Valentino's syndrome is pain presenting in the right lower quadrant of the abdomen caused by a duodenal ulcer with perforation through the retroperitoneum.

It is named after Rudolph Valentino, an Italian actor, who presented with right lower quadrant pain in New York, which turned out to be a perforated peptic ulcer. He subsequently died from an infection and organ dysfunction in spite of surgery to repair the perforation. Due to his popularity, his case received much attention at the time and is still considered a rare medical condition.

However, the degree of peritoneal findings is strongly influenced by a number of factors, including the size of perforation, amount of bacterial and gastric contents contaminating the abdominal cavity, time between perforation and presentation, and spontaneous sealing of perforation.

== Signs and symptoms ==
Patients with perforated peptic ulcer usually present with a sudden onset of severe, sharp abdominal pain in the right lower quadrant (RLQ), that is similar to acute appendicitis. Most patients describe generalized pain; a few present with severe epigastric pain, located in the upper abdominal area. As even slight movement can tremendously worsen their pain, these patients assume a fetal position. These patients may also demonstrate signs and symptoms of septic shock, such as tachycardia (increased heart rate), hypotension (low blood pressure), and anuria (when no urine is produced from the kidneys). Not surprisingly, these indicators of shock may be absent in elderly, immunocompromised patients or in those with diabetes. Patients also experience nausea, vomiting, decreased appetite, and sweating.

== Cause ==
The cause for Valentino's syndrome is a perforated ulcer located in the duodenum. This occurs when ulcers that have gone untreated for long periods of time, and as a result has burned through the stomach wall. Risk factors for a perforated ulcers include bacterial infection, such as H. pylori, and routine use of nonsteroidal anti-inflammatory drugs. The right lower quadrant pain is caused by peritonitis from exposure to gastrointestinal fluids draining down from the perforation in the right upper quadrant. The exact incidence of Valentino's syndrome is unknown.

== Pathophysiology ==
Peptic ulcers are sores or defects that arise from tissue death, that develop in the mucosal lining of the stomach or duodenum.
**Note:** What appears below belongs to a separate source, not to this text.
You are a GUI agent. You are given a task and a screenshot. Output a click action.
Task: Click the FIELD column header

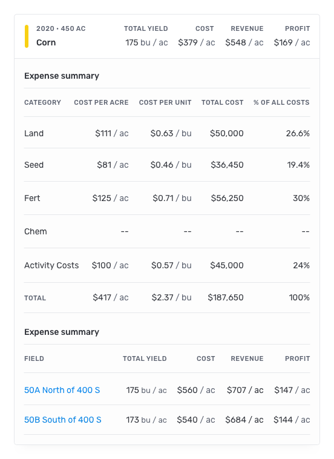pyautogui.click(x=34, y=358)
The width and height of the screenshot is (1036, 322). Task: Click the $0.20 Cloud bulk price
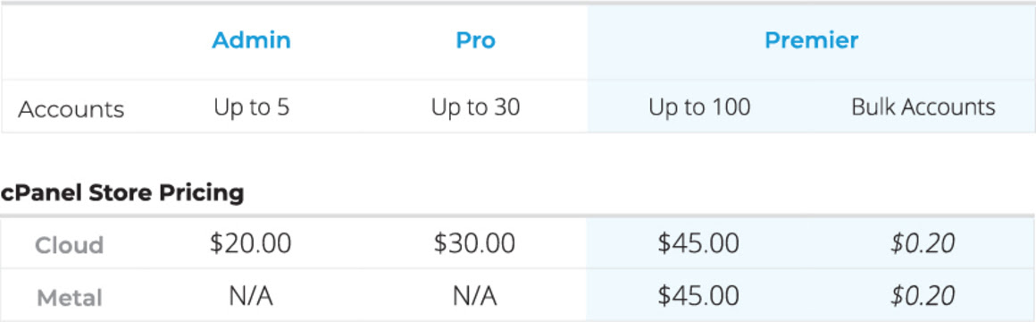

When a peptic ulcer bursts, the gastrointestinal or duodenal fluid leaks through it and pools in the right paracolic gutter which leads to inflammation of the peritoneum resulting in symptoms right lower quadrant of abdominal pain. Patients also develop pneumoretroperitoneum, which is air in the retroperitoneum, caused by intraperitoneal perforation in the duodenum. Untreated peptic ulcers can often lead to greater complications such as hemorrhage, obstruction, and cancer.

== Diagnosis ==
Diagnosing Valentino's syndrome could be very difficult because of the condition's many similarities to appendicitis. However, a medical history of ulcers and use of NSAIDs could be an indicator.

When patients present with right lower quadrant pain their vitals, such as blood pressure, pulse, oxygen saturation, and temperature, are monitored. A complete blood count (CBC) is done to determine the number of white blood cells present in the patient's blood and test for leukocytosis, a condition in which the white blood cells are above the normal levels.

Abdominal examination usually discloses generalized tenderness, rebound tenderness in the right iliac fossa, guarding, and rigidity. A physical examination that is positive for abdominal pain categorized as McBurney's point tenderness, Blumberg's sign, Rovsing's sign, Dunphy's sign and psoas sign, could all indicate acute appendicitis and lead to misdiagnosis. However, these physical examination findings are also present in Valentino's Syndrome.

In order to diagnose Valentino's syndrome, a CT or ultrasound may be performed, which would reveal a ruptured peptic ulcer and free fluid surrounding the area of the appendix.
Diagnosis through laparoscopy can also be done to distinguish between acute appendicitis and Valentino's syndrome.

Since there has been very few cases of Valentino's syndrome recorded to this day, most studies on this condition include observations of the patient from onset to recovery and on site medical decision making.

== Treatment ==
Treatment would include emergency surgery in order to repair the ruptured peptic ulcer. This is done by irrigation with saline solution, draining excess fluid, and surgically closing the perforation. Patients are then observed for a certain period of time before being discharged when no post-operative complications arise and are advised to follow up with their physician for post-operative examination.